## [AVAILABLE DATA]

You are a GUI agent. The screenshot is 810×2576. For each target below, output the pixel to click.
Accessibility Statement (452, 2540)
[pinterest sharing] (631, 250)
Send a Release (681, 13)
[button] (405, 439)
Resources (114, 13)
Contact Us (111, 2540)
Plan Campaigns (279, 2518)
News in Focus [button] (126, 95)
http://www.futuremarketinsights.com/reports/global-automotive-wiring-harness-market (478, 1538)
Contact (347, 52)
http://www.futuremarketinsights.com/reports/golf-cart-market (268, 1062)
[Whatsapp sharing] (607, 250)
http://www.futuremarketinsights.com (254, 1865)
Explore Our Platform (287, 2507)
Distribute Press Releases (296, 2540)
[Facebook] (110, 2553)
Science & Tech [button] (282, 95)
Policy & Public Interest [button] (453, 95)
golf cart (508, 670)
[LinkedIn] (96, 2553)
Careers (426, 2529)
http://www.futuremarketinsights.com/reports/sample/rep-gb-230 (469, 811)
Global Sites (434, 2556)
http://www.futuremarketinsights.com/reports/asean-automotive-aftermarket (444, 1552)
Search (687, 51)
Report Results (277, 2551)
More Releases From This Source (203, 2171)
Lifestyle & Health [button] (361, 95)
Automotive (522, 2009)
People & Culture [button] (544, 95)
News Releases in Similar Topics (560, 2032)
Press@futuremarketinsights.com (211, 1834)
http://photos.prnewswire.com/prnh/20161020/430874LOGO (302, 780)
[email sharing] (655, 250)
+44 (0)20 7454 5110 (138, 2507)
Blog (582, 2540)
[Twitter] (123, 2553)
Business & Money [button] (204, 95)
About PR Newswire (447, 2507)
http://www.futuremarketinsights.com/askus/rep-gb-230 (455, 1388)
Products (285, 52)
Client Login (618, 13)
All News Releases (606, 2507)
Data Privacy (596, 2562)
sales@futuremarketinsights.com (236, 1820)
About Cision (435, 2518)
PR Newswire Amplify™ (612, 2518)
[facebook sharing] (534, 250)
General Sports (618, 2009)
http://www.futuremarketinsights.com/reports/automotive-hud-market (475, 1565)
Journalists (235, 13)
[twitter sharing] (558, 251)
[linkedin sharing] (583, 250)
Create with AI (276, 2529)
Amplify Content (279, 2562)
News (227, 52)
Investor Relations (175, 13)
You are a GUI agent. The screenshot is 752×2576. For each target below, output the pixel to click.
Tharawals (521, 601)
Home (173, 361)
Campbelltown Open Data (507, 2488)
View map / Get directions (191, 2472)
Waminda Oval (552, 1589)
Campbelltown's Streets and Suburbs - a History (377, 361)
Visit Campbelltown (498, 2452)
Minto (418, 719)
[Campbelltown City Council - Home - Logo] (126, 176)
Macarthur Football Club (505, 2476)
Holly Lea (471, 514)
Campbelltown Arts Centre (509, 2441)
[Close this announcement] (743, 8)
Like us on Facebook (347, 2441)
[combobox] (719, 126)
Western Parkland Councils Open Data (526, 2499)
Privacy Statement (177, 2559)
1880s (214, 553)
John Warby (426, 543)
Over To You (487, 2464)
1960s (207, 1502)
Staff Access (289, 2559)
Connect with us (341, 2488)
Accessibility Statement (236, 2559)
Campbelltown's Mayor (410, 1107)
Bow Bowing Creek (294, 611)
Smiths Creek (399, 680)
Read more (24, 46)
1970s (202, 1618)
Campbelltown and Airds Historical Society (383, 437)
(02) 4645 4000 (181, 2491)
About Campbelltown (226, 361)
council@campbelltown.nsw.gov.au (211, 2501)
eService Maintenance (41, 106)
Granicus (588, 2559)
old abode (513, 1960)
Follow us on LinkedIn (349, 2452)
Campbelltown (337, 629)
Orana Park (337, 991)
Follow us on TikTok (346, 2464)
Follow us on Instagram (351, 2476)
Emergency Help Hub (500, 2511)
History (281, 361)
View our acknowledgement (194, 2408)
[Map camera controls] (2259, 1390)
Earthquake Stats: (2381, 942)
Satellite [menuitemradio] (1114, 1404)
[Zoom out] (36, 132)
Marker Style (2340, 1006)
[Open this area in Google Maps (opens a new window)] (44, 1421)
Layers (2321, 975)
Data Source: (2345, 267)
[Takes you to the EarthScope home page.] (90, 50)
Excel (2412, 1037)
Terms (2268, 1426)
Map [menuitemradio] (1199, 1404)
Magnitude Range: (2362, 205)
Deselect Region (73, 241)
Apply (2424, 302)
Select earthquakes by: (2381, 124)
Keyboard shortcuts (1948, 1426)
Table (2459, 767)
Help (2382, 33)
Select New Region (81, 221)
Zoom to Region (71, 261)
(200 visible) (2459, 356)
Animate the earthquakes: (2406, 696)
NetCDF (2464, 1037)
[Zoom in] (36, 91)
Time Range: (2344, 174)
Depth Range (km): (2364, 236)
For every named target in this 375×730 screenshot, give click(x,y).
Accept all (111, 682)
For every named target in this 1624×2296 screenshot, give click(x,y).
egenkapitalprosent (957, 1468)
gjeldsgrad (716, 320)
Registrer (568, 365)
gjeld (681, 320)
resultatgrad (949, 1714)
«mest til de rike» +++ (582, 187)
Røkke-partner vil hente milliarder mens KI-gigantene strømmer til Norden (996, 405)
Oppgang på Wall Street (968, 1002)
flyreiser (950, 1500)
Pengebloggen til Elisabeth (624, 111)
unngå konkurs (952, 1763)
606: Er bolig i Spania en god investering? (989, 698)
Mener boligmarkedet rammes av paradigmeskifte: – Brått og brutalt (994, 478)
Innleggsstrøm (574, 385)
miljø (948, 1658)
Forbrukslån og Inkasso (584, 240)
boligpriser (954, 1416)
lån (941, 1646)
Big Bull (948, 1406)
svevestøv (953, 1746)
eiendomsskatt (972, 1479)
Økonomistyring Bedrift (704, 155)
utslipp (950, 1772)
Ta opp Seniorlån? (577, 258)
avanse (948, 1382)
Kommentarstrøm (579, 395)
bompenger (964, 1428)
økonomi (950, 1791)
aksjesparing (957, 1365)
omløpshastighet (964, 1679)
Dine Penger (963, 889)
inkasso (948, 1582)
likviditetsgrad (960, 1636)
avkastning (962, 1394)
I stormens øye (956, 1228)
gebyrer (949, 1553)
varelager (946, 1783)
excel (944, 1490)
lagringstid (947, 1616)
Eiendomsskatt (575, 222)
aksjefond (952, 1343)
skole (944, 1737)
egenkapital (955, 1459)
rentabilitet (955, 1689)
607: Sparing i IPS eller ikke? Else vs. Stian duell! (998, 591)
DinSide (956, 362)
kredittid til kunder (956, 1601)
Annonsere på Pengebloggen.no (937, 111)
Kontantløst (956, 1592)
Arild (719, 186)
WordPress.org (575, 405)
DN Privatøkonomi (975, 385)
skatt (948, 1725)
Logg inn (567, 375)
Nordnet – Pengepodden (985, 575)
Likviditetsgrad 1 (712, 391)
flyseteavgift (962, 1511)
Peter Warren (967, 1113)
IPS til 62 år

## [EXERCISE OBJECTIVE]
Skip all lines ahead of the one containing "607: Sparing i". Reproduce that line and the remainder of the listing above exactly.

## [EXERCISE OUTPUT]
607: Sparing i IPS eller ikke? Else vs. Stian duell! (998, 591)
DinSide (956, 362)
kredittid til kunder (956, 1601)
Annonsere på Pengebloggen.no (937, 111)
Kontantløst (956, 1592)
Arild (719, 186)
WordPress.org (575, 405)
DN Privatøkonomi (975, 385)
skatt (948, 1725)
Logg inn (567, 375)
Nordnet – Pengepodden (985, 575)
Likviditetsgrad 1 (712, 391)
flyseteavgift (962, 1511)
Peter Warren (967, 1113)
IPS til 62 år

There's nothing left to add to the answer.